__Assignment__
Among the records that follow, how many lines include the string "every"? Only the number is wanted.

__Records supplied__
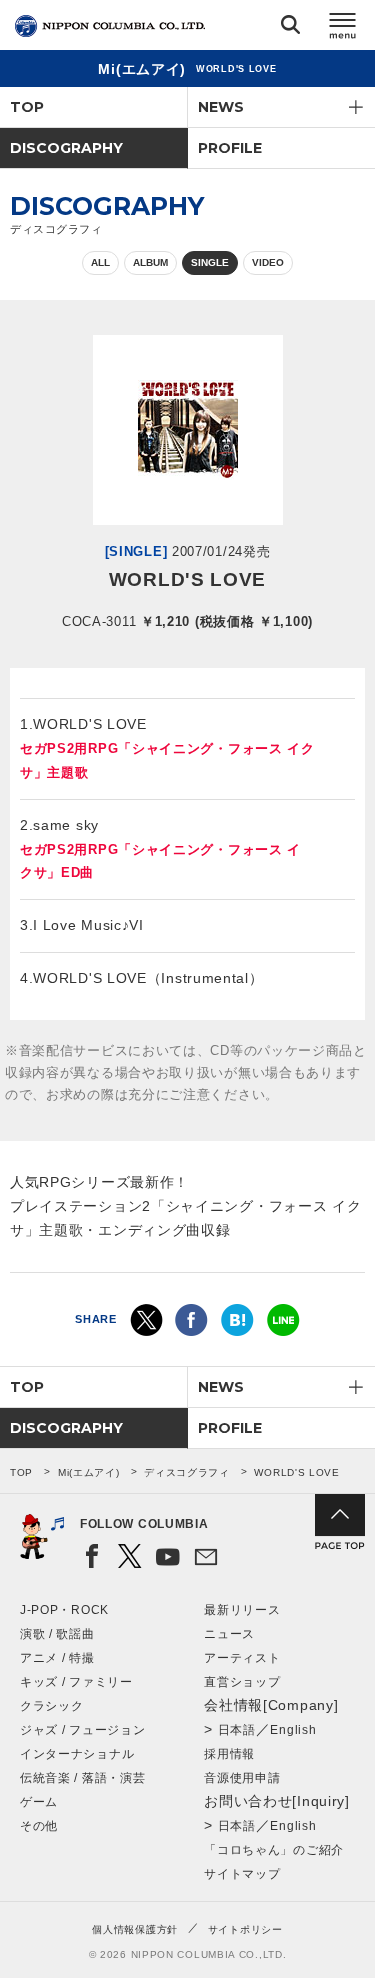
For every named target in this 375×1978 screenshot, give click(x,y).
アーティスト (242, 1658)
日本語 (237, 1730)
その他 (39, 1826)
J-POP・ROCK (64, 1610)
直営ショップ (242, 1682)
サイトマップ (242, 1874)
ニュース (229, 1634)
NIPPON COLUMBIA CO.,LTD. (110, 26)
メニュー (343, 28)
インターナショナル (77, 1754)
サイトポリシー (245, 1929)
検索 (290, 28)
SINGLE (210, 262)
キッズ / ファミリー (76, 1682)
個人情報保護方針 (135, 1929)
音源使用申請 (242, 1778)
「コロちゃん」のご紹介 (274, 1850)
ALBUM (150, 262)
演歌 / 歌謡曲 (57, 1634)
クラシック (52, 1706)
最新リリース (242, 1610)
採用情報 (229, 1754)
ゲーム (39, 1802)
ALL (100, 262)
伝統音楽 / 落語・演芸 (82, 1778)
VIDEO (268, 262)
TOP (27, 107)
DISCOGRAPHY (66, 148)
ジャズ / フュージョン (82, 1730)
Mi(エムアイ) (89, 1472)
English (293, 1730)
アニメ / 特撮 (57, 1658)
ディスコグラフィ (187, 1472)
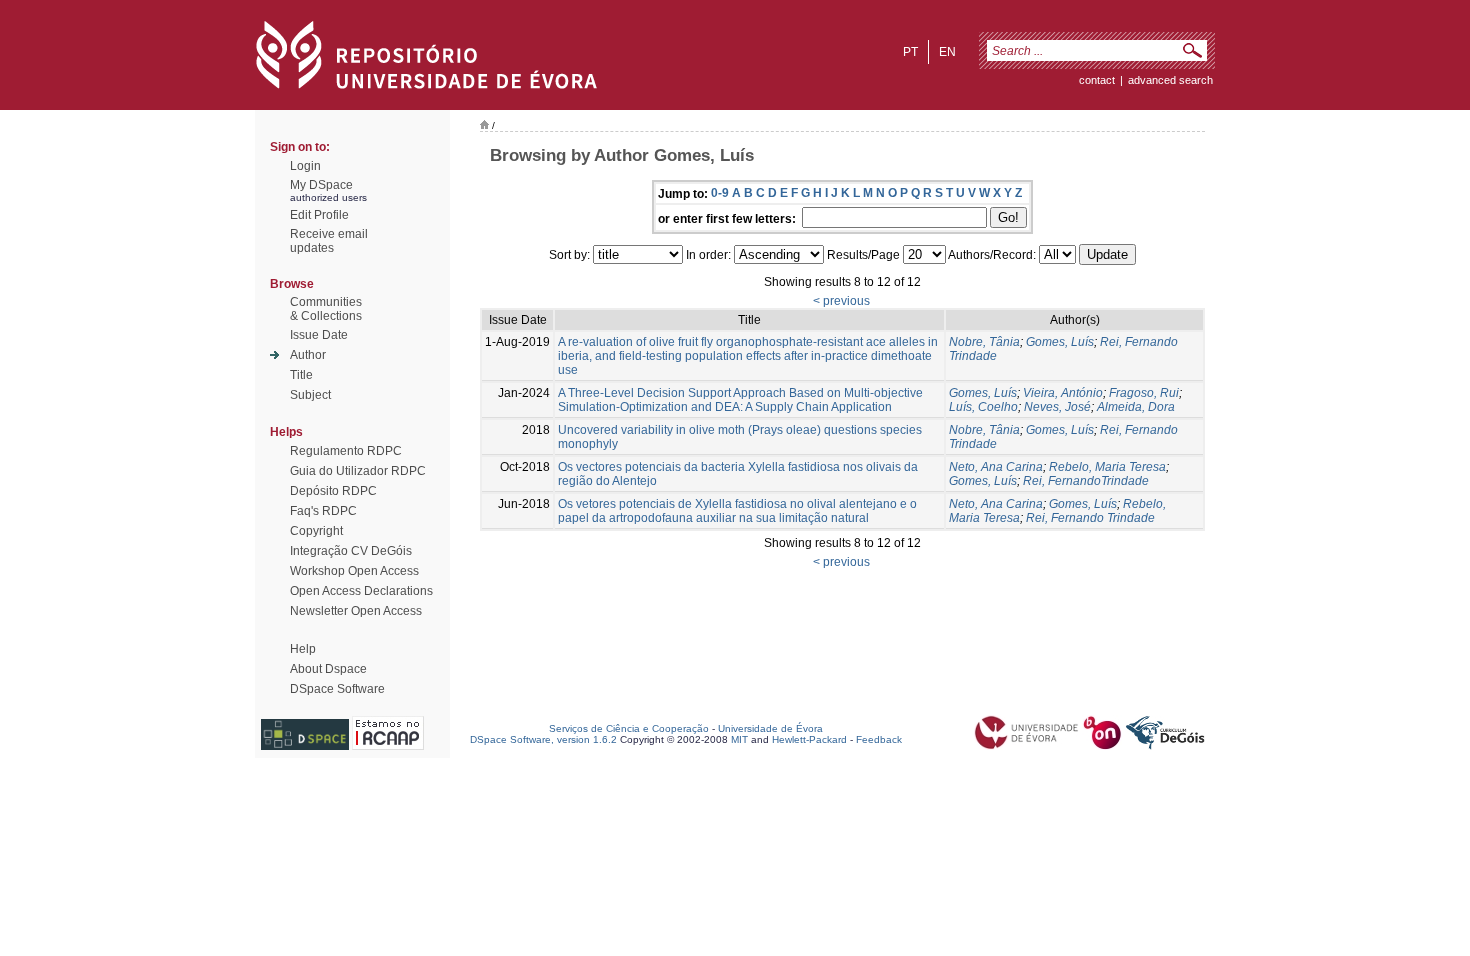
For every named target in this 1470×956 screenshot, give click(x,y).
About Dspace (328, 669)
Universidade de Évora (770, 728)
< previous (841, 301)
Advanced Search (1170, 80)
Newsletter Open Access (356, 611)
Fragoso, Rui (1144, 393)
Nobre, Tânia (984, 342)
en (947, 52)
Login (305, 166)
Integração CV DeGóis (351, 551)
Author (308, 355)
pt (910, 52)
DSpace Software (337, 689)
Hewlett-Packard (809, 739)
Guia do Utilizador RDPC (358, 471)
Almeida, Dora (1136, 407)
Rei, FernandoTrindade (1086, 481)
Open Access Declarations (361, 591)
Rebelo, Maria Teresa (1107, 467)
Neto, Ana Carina (996, 467)
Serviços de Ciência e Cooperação (629, 728)
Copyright (316, 531)
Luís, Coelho (983, 407)
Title (301, 375)
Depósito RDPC (333, 491)
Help (303, 649)
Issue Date (319, 335)
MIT (739, 739)
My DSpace (321, 185)
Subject (310, 395)
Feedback (879, 739)
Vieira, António (1063, 393)
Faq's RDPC (323, 511)
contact (1097, 80)
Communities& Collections (326, 309)
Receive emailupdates (329, 241)
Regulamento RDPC (346, 451)
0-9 (720, 193)
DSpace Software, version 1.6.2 (543, 739)
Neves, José (1057, 407)
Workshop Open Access (354, 571)
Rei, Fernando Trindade (1090, 518)
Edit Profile (319, 215)
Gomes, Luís (1060, 342)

__Result of the exercise__
2